Başbakan Başdanışmanlığından istifa ettim ve Karayalçın'ı desteklediğimi açıklayarak Filistin Sokaktaki seçim bürosunda çalışmaya başladım. Basın bu tavrımı hemen İnönü'nün Karayalçın'ı desteklediği şeklinde yorumladı. Örneğin; UBA 17.8.1993 günü "Karayalçın'ın Beyin Takımı Bölgelere Dağıldı." başlığı ile geçtiği haberinde; benim ve Hurşit Güneş'in Karayalçın’ın beyin takımına aktif şekilde katıldığımızı duyuruyor ve Trakya Bölge Toplantısını düzenlemek üzere Trakya'ya gittiğimi belirtiyordu. 23 Ağustos 1993 tarihli Sabah Gazetesi'nde de fotoğraflı olarak işin başına geçtiğim ve izlenecek politikaları belirlediğim yazıldı. Gerçekten de bu kadar etkin çalışıyordum. Sürekli seçim bürosunda bulunuyor, Ankara'ya gelen il başkanları, örgüt temsilcileri, kurultay delegeleri ile görüşüyor, Karayalçın'ın gezilerine katılıyor, bölge toplantılarına gidiyordum. Basın gelişmeleri benden öğrenmeye çalışıyordu. Kurultay salonu düzenlemeleri, dinleyici kartları gibi konuları bile SHP Genel Merkezi ile ben görüşüyordum. Bütün bu etkinlik içinde genel sekreter olacağım konuşulup yazılmaya başlamıştı. Aslında işin içine bu kadar girdikten sonra ben de böyle bir görev istiyordum. Fakat bütün bu koşuşturma içinde etrafımda dönenlerin farkına varamamışım. Kurultay'da feci bir hezimete uğradım. Gerçi böyle bir sonuç için beni ilk uyaran Eski Kars Milletvekili, Eski Harb İş Genel Başkanı, Tuncay Özkan'ın kayınpederi Kenan Durukan olmuştu. Karayalçın ile birlikte katıldığımız Lüleburgaz'da yapılan Trakya Bölge Toplantısından sonra geceyi Tekirdağ'da Tuna Palas Otelinde geçirmiştik. Ertesi sabah Tekirdağ'dan ayrılırken otobüste, Kenan Durukan; "Güneş, dikkat et, bu belediye ekibi seni istemiyor, bir oyuna gelmeyesin." şeklinde uyardı. Bu kadar deneyimli ve sevgisini bildiğim bir dostun uyarısını elbet dikkate aldım ama hem ne yapacağımı bilemedim hem de benim samimiyetim karşısında kötü niyetli davranılamayacağını düşündüm. Yanılmışım. Karayalçın'ın Genel Başkan olarak destek istediği listeden bir ben ve bir de Adana Milletvekili Muhammed Kaymak seçilemedik.

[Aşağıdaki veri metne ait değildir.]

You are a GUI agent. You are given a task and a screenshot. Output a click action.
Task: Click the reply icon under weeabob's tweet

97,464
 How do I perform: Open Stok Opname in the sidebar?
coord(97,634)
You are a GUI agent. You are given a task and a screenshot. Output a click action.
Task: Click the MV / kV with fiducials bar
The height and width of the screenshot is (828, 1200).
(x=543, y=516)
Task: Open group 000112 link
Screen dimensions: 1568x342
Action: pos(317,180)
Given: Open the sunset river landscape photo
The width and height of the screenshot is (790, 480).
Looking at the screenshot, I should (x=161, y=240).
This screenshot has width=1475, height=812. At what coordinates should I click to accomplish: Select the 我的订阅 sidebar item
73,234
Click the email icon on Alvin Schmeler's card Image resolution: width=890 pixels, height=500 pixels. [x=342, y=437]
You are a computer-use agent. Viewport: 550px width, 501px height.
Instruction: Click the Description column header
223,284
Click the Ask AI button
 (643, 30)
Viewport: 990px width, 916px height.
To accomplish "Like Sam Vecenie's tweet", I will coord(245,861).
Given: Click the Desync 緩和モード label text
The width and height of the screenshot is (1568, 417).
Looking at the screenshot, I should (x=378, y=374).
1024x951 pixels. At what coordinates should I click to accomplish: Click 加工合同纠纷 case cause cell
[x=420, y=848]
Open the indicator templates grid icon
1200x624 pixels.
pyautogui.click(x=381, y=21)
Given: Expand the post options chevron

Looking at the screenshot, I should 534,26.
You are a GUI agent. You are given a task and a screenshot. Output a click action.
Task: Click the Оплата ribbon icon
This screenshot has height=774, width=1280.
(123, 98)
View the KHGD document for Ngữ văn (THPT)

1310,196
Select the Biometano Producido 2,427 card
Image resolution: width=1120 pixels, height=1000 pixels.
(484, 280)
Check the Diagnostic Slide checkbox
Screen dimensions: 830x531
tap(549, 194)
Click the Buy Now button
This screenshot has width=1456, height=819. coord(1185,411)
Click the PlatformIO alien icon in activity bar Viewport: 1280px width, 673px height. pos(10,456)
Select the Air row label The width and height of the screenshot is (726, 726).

Kendimden o kadar emindim ki ilk gün Karayalçın Genel Başkan seçildikten sonra ikinci gün Kurultay Salonuna gitmeyip Karayalçın'ın bir türlü yapamadığı Parti Meclisi listesinde yardımcı oldum. (Karayalçın, kendi seçimi gerçekleştikten sonra "herkesi kucaklamak" iddiası ile rakibi Aydın Güven Gürkan'dan Parti Meclisi için 18 isim istedi ve tam listenin düzenlenmesi büyük bir sorun haline geldi. Ankara İl Başkanı Yılmaz Ateş, İstanbul İl Başkanı Yüksel Çengel, Etem Cankurtaran, İbrahim Tez ve Mehmet Moğultay ile bu sorunu çözmeye çalıştım.) Oysa gece geç vakit liste matbaaya baskıya gönderildikten sonra salona gidebildiğimde durumun benim açımdan ne kadar kötü olduğu hemen belli oluyordu. Önce Tekirdağ delegelerinin davranışları bir çoğunun bana oy vermediğini gösteriyordu. İnönü'nün "çok yakını", "sağ kolu", "prensi" gibi yakıştırmalar ve başdanışmanlık görevimden partililerin çok şeyler beklemesi, aksine SHP'li bakanlarımızın (Tahir Köse, Mehmet Moğultay ve Türkan Akyol dışında) genelde yardımcı olmayışları Kurultay'da kendiliğinden aleyhime bir cephe oluşturmuştu. Ayrıca Karayalçın'ın yanında bu kadar etkin çalışmam ve genel sekreterlik yakıştırmaları da aleyhimdeki cepheyi genişletmişti.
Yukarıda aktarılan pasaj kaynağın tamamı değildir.